Alicia Ostriker and L. Lamar Wilson

At the 2015 Association of Writers and Writing Programs Conference this year, our team at tatestreet.org were excited to kick off a new collaboration between Tate Street, Robert Pinsky, and the Favorite Poem Project (favoritepoem.org). The FPP was created by Robert Pinsky during his time as Poet Laureate (1997-2000) of the United States to celebrate and document the role of poetry in the lives of Americans. Tate Street filmed a new and more informal branch of the FPP’s online collection of short video documentaries. These videos showcase individuals reading and speaking personally about their favorite poems. Robert Pinsky, the Favorite Poem Project and Tate Street selected a diverse group of readers from the writing conference—composed of editors, translators, educators, fiction writers, and poets—to participate at AWP 2015.

Read Wilfred Owen’s “A Parable of the Old Man and the Young”

Alicia Ostriker has published fourteen volumes of poetry, including The Old Woman, the Tulip, and the Dog; The Book of Life: Selected Jewish Poems 1979-2011; No Heaven; The Volcano Sequence; and The Imaginary Lover, winner of the William Carlos Williams Award. She was twice a National Book Award Finalist, for The Little Space (1998) and The Crack in Everything (1996). Her poetry has appeared in The New Yorker, American Poetry Review, The Atlantic, Paris Review, Yale Review, Ontario Review, The Nation, The New RepublicBest American Poetry, The Pushcart Anthology, and many other journals and anthologies, and has been translated into numerous languages including Hebrew and Arabic. Ostriker’s critical work includes the now-classic Stealing the Language: the Emergence of Women’s Poetry in America, and other books on American poetry from Walt Whitman to the present.

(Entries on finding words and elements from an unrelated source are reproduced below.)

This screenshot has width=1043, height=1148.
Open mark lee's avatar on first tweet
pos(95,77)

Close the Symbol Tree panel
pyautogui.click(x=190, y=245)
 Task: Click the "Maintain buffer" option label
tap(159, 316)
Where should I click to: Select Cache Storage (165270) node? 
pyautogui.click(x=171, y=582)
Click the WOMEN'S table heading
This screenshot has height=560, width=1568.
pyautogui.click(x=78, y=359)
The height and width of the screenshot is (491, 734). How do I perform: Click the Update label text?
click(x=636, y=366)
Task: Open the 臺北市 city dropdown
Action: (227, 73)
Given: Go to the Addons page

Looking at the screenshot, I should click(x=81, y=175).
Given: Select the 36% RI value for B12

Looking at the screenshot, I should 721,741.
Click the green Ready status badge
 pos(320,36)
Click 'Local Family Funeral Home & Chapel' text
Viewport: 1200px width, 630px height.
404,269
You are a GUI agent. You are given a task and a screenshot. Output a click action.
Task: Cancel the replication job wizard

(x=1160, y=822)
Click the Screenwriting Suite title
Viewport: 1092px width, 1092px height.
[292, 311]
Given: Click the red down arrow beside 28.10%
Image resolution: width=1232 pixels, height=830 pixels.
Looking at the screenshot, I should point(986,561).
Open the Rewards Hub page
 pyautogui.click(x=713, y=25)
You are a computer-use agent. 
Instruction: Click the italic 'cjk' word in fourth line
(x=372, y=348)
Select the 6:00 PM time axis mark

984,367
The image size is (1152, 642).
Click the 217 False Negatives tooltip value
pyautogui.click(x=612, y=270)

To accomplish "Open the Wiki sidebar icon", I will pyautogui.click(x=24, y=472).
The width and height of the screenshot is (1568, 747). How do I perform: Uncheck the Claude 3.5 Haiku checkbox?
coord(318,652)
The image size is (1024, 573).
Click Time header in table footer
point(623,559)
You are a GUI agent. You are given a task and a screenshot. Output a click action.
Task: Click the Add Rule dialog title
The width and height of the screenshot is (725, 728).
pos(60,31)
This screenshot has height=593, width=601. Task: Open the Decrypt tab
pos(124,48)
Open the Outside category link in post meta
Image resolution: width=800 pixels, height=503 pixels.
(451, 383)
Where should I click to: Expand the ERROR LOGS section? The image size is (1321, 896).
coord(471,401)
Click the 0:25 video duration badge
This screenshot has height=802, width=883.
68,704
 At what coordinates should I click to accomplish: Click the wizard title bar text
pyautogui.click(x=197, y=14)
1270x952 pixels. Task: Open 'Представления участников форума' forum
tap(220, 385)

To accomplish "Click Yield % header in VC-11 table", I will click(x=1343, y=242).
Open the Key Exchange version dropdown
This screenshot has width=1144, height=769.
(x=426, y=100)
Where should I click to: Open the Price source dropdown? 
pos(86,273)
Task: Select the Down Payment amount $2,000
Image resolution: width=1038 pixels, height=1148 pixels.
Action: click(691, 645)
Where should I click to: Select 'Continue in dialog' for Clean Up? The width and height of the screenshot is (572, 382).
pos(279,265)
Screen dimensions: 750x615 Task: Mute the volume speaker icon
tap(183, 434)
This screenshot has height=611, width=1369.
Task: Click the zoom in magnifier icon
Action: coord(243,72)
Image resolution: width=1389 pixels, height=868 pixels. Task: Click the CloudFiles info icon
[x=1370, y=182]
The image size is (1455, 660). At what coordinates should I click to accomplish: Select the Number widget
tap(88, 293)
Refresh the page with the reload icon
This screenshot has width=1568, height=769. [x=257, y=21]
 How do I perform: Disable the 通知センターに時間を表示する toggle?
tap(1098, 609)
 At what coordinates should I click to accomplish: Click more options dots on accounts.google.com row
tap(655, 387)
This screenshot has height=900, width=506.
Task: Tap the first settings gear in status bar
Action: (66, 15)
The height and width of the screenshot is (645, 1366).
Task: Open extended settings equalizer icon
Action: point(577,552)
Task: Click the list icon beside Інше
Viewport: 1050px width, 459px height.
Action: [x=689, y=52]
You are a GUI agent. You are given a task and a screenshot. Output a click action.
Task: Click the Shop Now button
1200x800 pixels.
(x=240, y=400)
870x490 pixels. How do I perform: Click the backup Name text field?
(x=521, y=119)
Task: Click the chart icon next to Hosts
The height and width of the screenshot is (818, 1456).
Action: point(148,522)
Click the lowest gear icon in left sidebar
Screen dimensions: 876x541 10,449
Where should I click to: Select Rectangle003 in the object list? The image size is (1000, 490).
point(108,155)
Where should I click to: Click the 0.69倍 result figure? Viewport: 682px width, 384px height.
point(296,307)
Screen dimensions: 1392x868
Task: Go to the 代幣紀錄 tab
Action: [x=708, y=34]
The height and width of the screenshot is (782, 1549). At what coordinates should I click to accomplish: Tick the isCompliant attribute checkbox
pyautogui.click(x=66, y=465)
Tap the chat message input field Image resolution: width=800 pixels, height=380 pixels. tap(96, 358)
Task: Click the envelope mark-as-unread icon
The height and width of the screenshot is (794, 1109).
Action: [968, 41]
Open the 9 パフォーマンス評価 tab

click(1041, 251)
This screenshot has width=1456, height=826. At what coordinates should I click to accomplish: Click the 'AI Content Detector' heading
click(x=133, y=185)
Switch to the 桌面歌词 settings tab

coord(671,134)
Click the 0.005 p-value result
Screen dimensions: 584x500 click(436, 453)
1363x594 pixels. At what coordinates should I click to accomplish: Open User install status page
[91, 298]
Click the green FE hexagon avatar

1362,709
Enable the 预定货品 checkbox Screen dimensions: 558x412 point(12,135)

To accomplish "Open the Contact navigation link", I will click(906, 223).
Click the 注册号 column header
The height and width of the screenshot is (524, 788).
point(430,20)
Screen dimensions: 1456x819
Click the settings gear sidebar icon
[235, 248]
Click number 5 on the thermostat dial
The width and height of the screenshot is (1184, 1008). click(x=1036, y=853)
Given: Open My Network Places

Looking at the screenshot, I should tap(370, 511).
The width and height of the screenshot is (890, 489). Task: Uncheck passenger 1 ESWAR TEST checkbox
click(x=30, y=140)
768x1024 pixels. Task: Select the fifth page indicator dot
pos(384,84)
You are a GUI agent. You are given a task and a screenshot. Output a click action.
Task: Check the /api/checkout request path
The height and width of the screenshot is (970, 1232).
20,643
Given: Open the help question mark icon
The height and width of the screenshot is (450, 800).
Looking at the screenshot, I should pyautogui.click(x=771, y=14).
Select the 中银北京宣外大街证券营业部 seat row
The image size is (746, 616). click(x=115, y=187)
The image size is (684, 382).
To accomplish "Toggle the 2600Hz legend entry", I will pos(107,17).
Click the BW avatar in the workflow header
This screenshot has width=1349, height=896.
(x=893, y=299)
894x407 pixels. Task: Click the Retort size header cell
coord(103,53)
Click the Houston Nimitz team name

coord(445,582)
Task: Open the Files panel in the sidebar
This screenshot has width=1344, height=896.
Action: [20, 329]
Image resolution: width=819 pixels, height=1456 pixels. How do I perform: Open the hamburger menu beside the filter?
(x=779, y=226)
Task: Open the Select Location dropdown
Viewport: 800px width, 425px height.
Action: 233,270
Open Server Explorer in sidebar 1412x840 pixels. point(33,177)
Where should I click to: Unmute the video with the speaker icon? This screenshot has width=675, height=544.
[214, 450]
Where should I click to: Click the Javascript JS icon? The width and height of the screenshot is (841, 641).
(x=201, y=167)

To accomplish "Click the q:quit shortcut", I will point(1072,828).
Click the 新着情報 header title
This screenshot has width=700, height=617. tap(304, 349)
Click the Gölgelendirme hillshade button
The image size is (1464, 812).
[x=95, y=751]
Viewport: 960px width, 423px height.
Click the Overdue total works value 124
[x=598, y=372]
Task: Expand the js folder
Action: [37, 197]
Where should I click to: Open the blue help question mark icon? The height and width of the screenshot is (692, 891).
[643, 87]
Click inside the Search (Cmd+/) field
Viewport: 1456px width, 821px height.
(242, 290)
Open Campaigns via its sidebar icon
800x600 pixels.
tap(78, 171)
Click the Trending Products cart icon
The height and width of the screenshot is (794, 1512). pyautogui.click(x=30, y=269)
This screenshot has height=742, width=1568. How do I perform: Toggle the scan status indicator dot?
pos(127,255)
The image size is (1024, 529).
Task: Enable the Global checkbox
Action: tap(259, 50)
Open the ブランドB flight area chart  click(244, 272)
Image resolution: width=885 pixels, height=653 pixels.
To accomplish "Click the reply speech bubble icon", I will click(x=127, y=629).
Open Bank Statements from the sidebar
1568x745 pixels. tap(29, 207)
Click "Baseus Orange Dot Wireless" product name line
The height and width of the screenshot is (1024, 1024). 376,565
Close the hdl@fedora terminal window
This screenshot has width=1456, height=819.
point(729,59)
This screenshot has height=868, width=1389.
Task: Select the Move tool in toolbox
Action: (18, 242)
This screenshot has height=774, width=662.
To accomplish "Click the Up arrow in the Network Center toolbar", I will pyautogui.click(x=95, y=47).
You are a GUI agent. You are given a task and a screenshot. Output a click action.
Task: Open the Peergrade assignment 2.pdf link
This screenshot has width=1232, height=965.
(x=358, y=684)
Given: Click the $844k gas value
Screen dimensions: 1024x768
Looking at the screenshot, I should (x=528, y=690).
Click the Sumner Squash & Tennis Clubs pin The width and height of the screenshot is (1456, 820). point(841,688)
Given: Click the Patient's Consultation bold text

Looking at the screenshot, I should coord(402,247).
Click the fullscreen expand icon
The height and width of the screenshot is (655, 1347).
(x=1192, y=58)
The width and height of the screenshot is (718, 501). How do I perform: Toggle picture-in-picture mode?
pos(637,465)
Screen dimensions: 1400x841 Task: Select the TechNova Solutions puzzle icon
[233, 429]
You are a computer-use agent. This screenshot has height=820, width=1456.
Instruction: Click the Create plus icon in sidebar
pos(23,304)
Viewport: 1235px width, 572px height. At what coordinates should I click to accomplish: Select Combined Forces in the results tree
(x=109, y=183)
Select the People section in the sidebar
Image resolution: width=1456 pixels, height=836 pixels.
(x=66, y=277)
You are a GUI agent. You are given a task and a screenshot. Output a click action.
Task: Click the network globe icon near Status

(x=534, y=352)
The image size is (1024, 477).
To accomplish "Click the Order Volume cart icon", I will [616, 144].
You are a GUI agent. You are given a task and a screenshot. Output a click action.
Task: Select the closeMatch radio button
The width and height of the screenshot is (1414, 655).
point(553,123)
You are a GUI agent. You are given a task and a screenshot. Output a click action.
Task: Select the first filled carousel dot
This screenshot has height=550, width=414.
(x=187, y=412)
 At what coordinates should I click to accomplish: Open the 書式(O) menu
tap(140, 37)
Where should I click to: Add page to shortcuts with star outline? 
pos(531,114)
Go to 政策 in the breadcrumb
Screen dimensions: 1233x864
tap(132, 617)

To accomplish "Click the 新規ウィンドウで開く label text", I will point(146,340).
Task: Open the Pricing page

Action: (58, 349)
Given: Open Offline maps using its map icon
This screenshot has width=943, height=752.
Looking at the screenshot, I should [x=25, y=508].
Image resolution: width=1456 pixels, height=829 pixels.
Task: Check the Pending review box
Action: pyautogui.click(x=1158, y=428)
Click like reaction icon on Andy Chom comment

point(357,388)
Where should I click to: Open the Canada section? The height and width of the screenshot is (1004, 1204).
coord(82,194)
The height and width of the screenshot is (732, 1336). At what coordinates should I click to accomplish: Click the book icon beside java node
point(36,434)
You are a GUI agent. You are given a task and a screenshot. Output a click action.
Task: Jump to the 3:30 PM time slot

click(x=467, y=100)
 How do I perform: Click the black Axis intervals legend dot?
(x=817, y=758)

Website: http://www.rci.rutgers.edu/~ostriker/home.htm

Read “The Banjo Player” by Fenton Johnson

Lamar Wilson is the author of Sacreligion (Carolina Wren Press, 2013) and co-author, with the Phantastique Five, of Prime (Sibling Rivalry Press, 2014). Wilson, who teaches creative writing and literature as a visiting assistant professor at Davidson College, is completing a doctorate at the University of North Carolina at Chapel Hill.